If visitors to the White House want to smoke, she said, they will have to go outdoors.

The smoking ban is one change the Clintons hope to institute in an effort "to put our own identity, our own stamp on what happens at the White House now," Mrs. Clinton said.

Among other things, Mrs. Clinton hopes to find other ways to use the museumlike public rooms on the first floor of the White House, traditionally used for formal entertaining.

"We're trying to make the whole house usable," Mrs. Clinton said. "We want to combine the best of the traditional values of formal entertaining with more informal, family-oriented, creative ways of using it. And then we want to use the grounds."

On inaugural night, the Clintons' 12-year-old daughter, Chelsea, and 30 of her friends roamed through the stately public rooms on a historical scavenger hunt, looking for the answers to clues like "the room where it is sometimes said a ghost has been seen" (the Lincoln bedroom) and "the painting with the yellow bird" ("Still Life With Fruit, Goblet and Canary" by Severin Roesen, in the Red Room).

In addition to the usual array of formal dinners and receptions, the Clintons hope to entertain families more informally.

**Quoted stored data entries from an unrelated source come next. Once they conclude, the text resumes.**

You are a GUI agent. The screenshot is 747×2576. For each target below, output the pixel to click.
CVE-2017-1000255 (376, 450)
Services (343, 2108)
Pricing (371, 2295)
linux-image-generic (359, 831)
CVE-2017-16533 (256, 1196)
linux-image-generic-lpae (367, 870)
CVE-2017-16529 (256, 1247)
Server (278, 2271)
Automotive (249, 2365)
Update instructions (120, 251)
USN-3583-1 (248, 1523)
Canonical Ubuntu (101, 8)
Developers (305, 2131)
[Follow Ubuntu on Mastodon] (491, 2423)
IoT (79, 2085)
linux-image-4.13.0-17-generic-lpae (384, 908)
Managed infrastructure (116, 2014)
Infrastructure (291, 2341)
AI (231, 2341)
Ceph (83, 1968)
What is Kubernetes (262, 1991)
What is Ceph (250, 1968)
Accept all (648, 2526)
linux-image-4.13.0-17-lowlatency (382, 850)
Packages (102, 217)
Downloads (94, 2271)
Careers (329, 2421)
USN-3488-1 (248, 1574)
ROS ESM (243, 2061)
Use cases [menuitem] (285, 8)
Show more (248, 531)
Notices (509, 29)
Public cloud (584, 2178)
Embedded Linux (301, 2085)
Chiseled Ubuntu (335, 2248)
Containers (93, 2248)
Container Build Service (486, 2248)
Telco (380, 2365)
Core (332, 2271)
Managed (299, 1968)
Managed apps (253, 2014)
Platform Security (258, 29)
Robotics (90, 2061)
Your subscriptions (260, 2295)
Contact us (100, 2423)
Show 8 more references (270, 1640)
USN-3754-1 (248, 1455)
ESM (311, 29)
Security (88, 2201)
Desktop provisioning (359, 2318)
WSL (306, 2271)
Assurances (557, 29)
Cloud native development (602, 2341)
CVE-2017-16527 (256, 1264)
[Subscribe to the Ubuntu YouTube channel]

"Several people have told me that one of the most meaningful events they could attend would be something at the White House with their children," Mrs. Clinton said. "Those are not the usual kind of events. From the very first day my husband became president, he has tried to think of ways to open the White House."

Actually, from long before that. In an interview last April, Mrs. Clinton said that if her husband were elected, they would like to invite ordinary Americans to the White House.

"Maybe we could have a random lottery in every state, so you wouldn't be just inviting the well-known and business people," she said at the time. "You'd do it far enough in advance so all the security issues could be taken care of. Then you'd invite them and their families to the White House, and you'd have a program like a mini-town meeting, and they would spend two hours telling the president what was happening.

"And then we'd have a big meal, everybody would visit, and we'd give them a tour and show them what the White House looked like. There's got to be ways to get people reconnected to their president and their government again."

Like most presidents before him, Mr. Clinton will look for ways to escape the confines of the White House. When it was suggested that the president wouldn't be going out for meals as often as he did in Little Rock, Ark., Mrs. Clinton said, "Well, don't hold your breath. I wouldn't take a total bet on that. If there's a way we can figure that out, we'll be going out."

Would that include sneaking out, leaving the news media in the dark about where the Clintons were going? "Yep," she said.

For the moment, Mrs. Clinton is more interested in getting some sleep. Like millions of Americans who juggle many responsibilities, the Clintons don't get enough.